It was a good week, a busy week, a tiring week, but a very good week.

My youngest and I have chosen a trip for this summer that will stretch us both in new ways and connect us to new people.

I also found out that I am switching what I teach again next year.  Looks like I will have a self contained room full of fourth graders.  Fourth was always my favorite grade before I moved into administration, and I love having the same group of kids all day so there is enough time to use different methods and to teach concepts across subjects.  Plus, it will keep my work with graduate students more real to be adjusting to a new format and experimenting in my own room.  There is also the possibility that I might be allowed to stay with the students for two years as their fifth grade teacher and make a real impact on their lives.  I am excited about it.

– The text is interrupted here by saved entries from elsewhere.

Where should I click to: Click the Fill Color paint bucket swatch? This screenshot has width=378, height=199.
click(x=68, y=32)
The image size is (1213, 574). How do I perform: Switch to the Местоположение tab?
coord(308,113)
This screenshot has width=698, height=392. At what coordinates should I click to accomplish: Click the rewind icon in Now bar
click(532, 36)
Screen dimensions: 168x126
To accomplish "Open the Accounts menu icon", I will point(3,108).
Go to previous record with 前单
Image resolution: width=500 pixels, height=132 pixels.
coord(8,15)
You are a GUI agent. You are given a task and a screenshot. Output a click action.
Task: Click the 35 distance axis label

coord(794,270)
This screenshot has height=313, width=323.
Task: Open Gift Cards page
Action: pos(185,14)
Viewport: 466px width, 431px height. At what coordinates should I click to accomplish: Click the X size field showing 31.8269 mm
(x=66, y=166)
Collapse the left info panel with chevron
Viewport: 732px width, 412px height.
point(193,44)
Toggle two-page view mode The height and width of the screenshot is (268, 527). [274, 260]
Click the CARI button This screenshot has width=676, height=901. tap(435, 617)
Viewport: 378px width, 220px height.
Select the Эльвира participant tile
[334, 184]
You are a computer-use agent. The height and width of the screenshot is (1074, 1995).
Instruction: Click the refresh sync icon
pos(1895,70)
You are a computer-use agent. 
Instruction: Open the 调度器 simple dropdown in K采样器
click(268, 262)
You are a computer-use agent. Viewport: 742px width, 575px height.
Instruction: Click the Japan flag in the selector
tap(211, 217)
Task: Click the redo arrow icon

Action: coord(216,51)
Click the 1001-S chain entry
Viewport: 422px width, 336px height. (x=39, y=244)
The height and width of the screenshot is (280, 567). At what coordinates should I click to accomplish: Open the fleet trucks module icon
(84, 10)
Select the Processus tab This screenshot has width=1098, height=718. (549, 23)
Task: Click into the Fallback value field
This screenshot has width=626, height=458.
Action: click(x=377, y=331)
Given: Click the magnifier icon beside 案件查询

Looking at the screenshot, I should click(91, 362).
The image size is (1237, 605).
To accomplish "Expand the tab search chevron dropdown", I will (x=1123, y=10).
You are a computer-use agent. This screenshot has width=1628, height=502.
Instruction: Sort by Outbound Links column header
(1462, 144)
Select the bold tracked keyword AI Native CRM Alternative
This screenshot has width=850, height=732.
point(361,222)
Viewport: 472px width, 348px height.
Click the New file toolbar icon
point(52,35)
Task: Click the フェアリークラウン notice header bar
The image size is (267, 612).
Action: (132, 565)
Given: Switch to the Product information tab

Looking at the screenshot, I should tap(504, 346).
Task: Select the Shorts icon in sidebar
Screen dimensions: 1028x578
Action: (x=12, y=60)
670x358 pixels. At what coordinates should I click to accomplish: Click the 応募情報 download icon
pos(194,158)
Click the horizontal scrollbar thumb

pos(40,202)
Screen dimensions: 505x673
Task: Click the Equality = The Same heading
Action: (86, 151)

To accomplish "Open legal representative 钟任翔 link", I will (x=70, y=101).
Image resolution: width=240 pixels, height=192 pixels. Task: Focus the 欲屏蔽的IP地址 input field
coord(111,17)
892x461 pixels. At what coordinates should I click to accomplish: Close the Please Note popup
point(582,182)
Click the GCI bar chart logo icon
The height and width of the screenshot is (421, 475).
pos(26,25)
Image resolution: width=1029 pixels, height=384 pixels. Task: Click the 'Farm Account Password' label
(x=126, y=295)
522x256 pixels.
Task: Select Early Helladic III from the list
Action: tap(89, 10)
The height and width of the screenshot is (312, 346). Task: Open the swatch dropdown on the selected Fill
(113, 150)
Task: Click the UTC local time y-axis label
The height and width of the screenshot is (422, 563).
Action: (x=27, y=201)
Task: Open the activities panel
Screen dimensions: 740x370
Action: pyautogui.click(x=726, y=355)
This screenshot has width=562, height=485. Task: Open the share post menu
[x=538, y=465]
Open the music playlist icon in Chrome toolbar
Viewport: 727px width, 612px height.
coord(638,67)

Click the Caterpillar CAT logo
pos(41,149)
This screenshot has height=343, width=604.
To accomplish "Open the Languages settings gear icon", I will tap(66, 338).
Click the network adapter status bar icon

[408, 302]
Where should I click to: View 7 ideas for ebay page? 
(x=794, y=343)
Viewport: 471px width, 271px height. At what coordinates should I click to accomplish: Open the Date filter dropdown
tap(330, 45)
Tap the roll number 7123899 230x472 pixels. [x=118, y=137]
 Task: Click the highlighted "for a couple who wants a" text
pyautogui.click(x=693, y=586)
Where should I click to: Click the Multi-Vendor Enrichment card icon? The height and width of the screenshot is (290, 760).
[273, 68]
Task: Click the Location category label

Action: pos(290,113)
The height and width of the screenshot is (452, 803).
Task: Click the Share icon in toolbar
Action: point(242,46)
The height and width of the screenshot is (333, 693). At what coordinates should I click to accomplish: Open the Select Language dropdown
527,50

Still, there was my presentation of Missions 101 today.  There I was again, choking up when discussing God’s unrelenting mission to bring mankind back into full fellowship, celebration, and worship.  It went well.  People said, and were past expressing, that it struck some very deep chords.  And, I know my heart is longing to be doing this 24/7.  I am wired and called to teach things more eternal than multiplication facts and parts of speech.  They do matter.  The youngsters I teach, matter.  I enjoy doing it.  And, I live out the message, demonstrate their greater worth in every way I can, teach every concept within the knowledge that Jesus is there whenever we approach the “truth.”  But, I am not allowed to speak freely, to declare openly how divine they were created to be, to call them knowingly into the presence of God.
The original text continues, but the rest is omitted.